* [Available data]
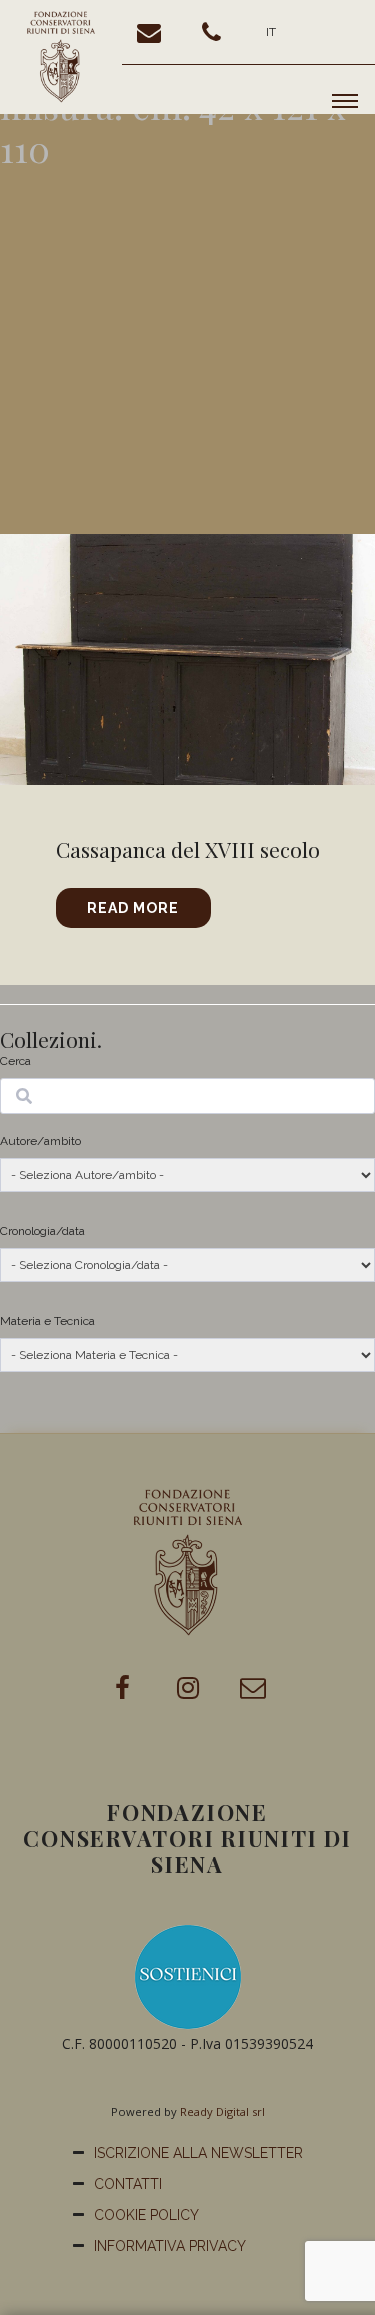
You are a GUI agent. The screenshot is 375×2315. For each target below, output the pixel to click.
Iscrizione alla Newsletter (198, 2153)
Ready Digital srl (222, 2111)
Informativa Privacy (170, 2246)
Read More (133, 908)
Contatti (128, 2184)
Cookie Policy (146, 2215)
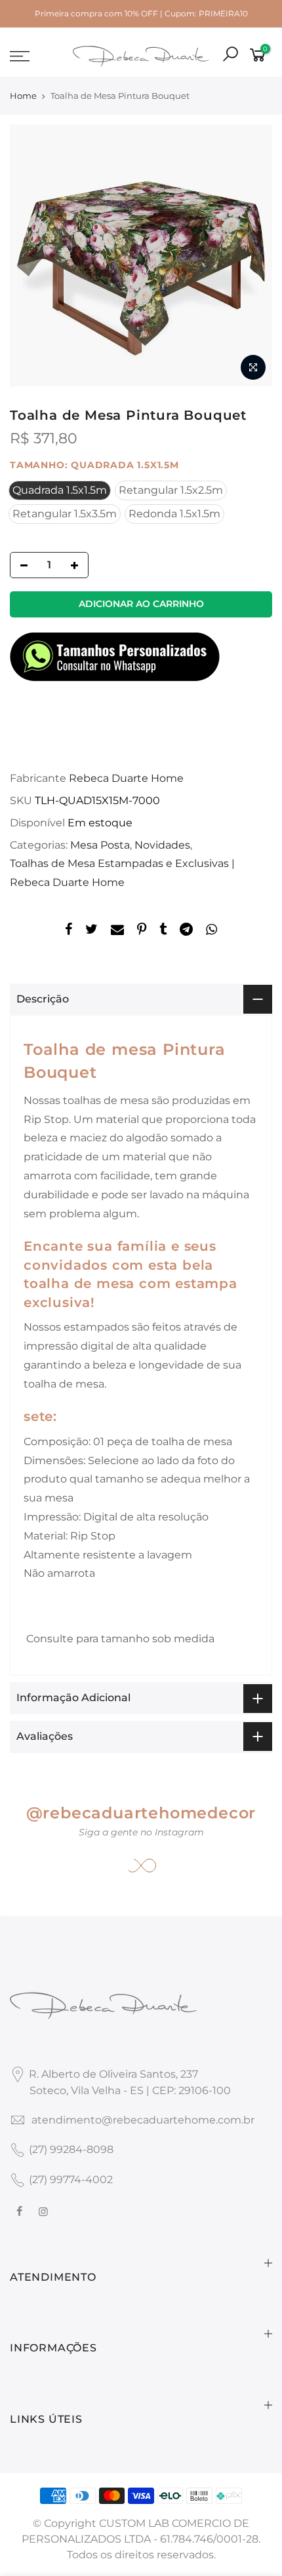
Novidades (162, 845)
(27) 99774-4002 (71, 2179)
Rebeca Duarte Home (126, 778)
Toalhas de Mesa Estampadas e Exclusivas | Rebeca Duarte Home (122, 873)
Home (23, 95)
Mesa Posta (100, 845)
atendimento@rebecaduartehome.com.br (142, 2120)
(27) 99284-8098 (71, 2149)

* [Task prompt]
Transcribe the listing above exactly, but only from the line with "Ready Digital srl (222, 2111)" through the line with "Home (23, 95)". Include both of those lines and omit the pictures.

* [Response box]
Ready Digital srl (222, 2111)
Informativa Privacy (170, 2246)
Read More (133, 908)
Contatti (128, 2184)
Cookie Policy (146, 2215)
Novidades (162, 845)
(27) 99774-4002 (71, 2179)
Rebeca Duarte Home (126, 778)
Toalhas de Mesa Estampadas e Exclusivas | Rebeca Duarte Home (122, 873)
Home (23, 95)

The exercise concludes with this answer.